++++ DATASET RECORDS ++++
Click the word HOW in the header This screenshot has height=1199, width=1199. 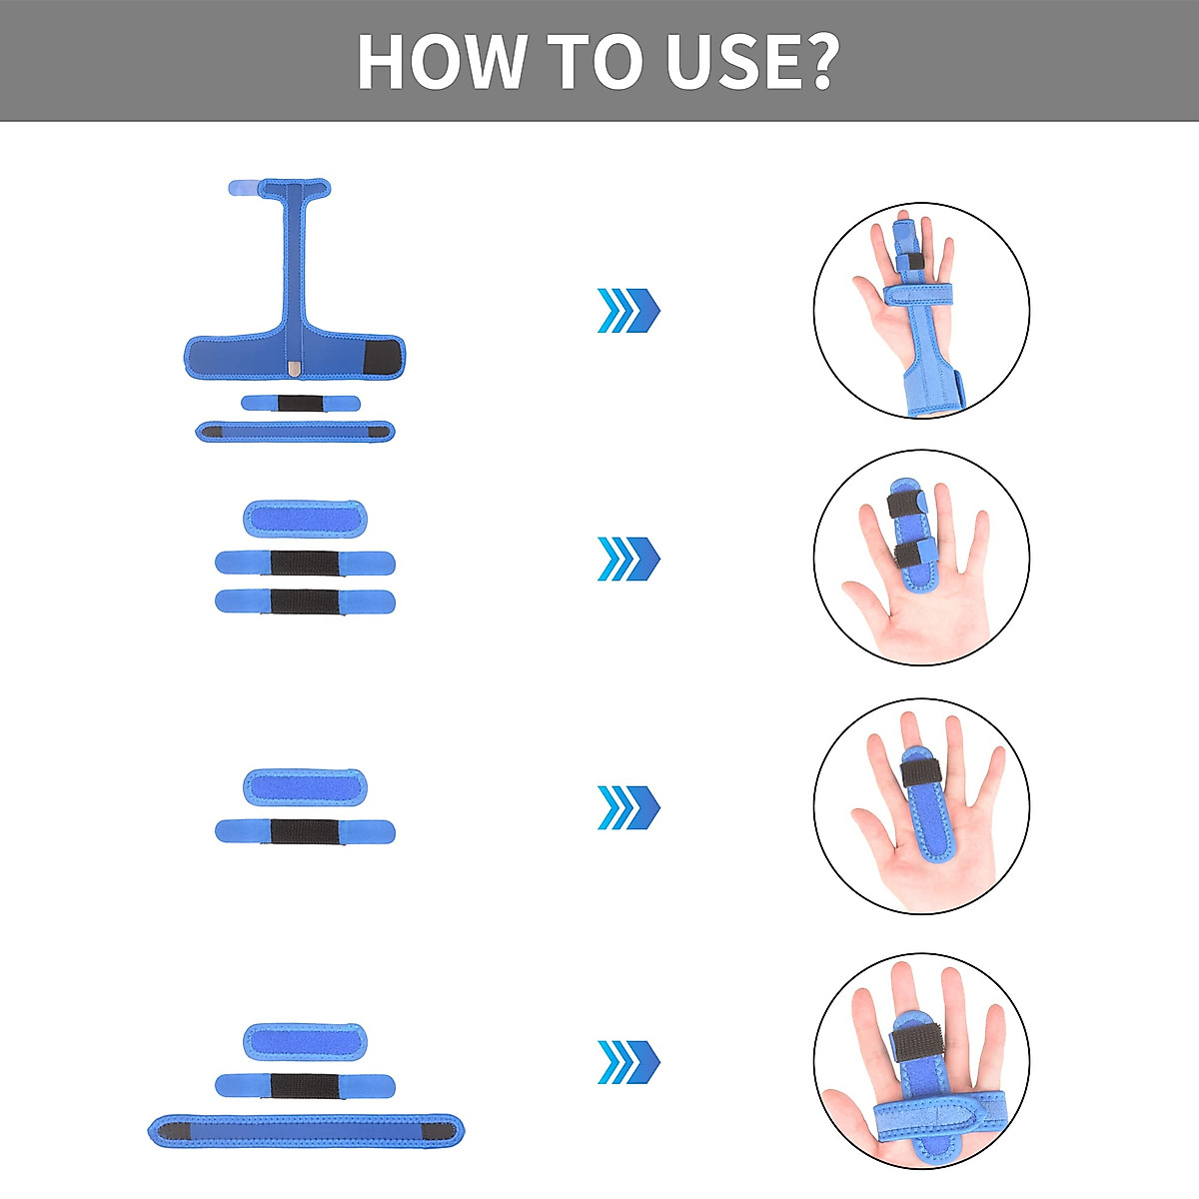coord(441,62)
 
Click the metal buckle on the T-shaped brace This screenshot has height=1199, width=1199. coord(294,370)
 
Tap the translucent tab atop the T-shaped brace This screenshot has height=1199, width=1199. coord(244,188)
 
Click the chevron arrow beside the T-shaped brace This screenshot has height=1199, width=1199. coord(628,311)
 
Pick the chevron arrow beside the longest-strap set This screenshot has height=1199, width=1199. coord(628,1062)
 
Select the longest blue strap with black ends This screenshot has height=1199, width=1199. coord(305,1131)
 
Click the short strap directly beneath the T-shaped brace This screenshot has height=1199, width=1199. coord(301,403)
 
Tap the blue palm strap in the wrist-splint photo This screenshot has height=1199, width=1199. coord(917,295)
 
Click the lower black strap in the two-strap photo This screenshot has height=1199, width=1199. coord(910,554)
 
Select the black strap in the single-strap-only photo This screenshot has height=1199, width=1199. coord(921,772)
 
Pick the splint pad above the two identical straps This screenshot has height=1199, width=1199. coord(305,519)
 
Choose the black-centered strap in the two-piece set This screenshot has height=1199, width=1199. coord(305,831)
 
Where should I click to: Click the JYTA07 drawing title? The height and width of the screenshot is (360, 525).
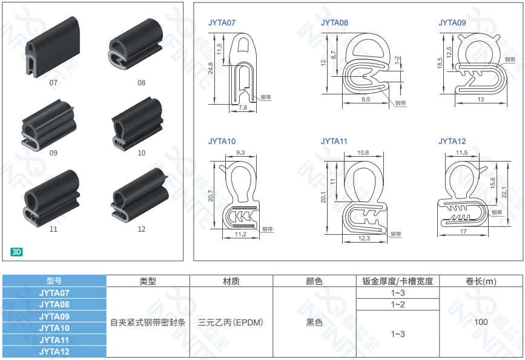click(x=222, y=23)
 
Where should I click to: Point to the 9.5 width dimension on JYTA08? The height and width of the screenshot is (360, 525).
click(x=366, y=99)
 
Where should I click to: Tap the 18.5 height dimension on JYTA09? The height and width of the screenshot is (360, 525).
click(x=440, y=62)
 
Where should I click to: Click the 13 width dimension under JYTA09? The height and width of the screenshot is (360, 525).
click(x=481, y=99)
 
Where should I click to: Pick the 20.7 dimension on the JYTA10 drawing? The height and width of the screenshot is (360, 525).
click(x=211, y=195)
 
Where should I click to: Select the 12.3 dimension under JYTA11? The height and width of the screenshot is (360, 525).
click(x=364, y=238)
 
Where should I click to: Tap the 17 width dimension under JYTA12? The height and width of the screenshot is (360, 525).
click(x=463, y=232)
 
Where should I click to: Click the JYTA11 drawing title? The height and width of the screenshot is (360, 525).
click(x=334, y=142)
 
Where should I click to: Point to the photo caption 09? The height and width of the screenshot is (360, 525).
click(x=53, y=153)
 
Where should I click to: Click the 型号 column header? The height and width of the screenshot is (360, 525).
click(x=54, y=281)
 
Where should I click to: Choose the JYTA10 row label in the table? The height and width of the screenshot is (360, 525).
click(x=54, y=328)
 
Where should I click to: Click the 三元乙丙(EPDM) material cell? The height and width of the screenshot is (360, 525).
click(x=231, y=322)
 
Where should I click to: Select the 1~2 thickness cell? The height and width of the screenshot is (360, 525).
click(x=398, y=304)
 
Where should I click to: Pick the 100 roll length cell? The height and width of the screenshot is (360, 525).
click(x=481, y=322)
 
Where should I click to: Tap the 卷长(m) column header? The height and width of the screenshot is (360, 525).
click(x=481, y=281)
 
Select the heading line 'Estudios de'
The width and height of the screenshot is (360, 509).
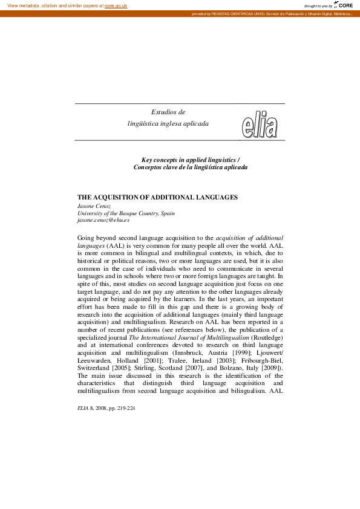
++++
◆ **INSTRUCTION**: Retype, without alteration, the part of the records above that opens with the line containing "Click the chevron" and closes with the line containing "click(x=53, y=153)", leaving the pictures out of your answer.

◆ **RESULT BELOW**:
Click the chevron arrow beside the T-shaped brace This screenshot has height=1199, width=1199. coord(628,311)
 
Pick the chevron arrow beside the longest-strap set This screenshot has height=1199, width=1199. coord(628,1062)
 
Select the longest blue strap with black ends This screenshot has height=1199, width=1199. coord(305,1131)
 
Click the short strap directly beneath the T-shaped brace This screenshot has height=1199, width=1199. coord(301,403)
 
Tap the blue palm strap in the wrist-splint photo This screenshot has height=1199, width=1199. coord(917,295)
 
Click the lower black strap in the two-strap photo This screenshot has height=1199, width=1199. coord(910,554)
 
Select the black strap in the single-strap-only photo This screenshot has height=1199, width=1199. coord(921,772)
 
Pick the splint pad above the two identical straps This screenshot has height=1199, width=1199. coord(305,519)
 
Choose the black-centered strap in the two-piece set This screenshot has height=1199, width=1199. coord(305,831)
 
Where should I click to: Click the JYTA07 drawing title? The height and width of the screenshot is (360, 525).
click(x=222, y=23)
 
Where should I click to: Point to the 9.5 width dimension on JYTA08? The height and width of the screenshot is (360, 525).
click(x=366, y=99)
 
Where should I click to: Tap the 18.5 height dimension on JYTA09? The height and width of the screenshot is (360, 525).
click(x=440, y=62)
 
Where should I click to: Click the 13 width dimension under JYTA09? The height and width of the screenshot is (360, 525).
click(x=481, y=99)
 
Where should I click to: Pick the 20.7 dimension on the JYTA10 drawing? The height and width of the screenshot is (360, 525).
click(x=211, y=195)
 
Where should I click to: Select the 12.3 dimension under JYTA11? The height and width of the screenshot is (360, 525).
click(x=364, y=238)
 
Where should I click to: Tap the 17 width dimension under JYTA12? The height and width of the screenshot is (360, 525).
click(x=463, y=232)
 
Where should I click to: Click the JYTA11 drawing title? The height and width of the screenshot is (360, 525).
click(x=334, y=142)
 
Where should I click to: Point to the photo caption 09? The height and width of the screenshot is (360, 525).
click(x=53, y=153)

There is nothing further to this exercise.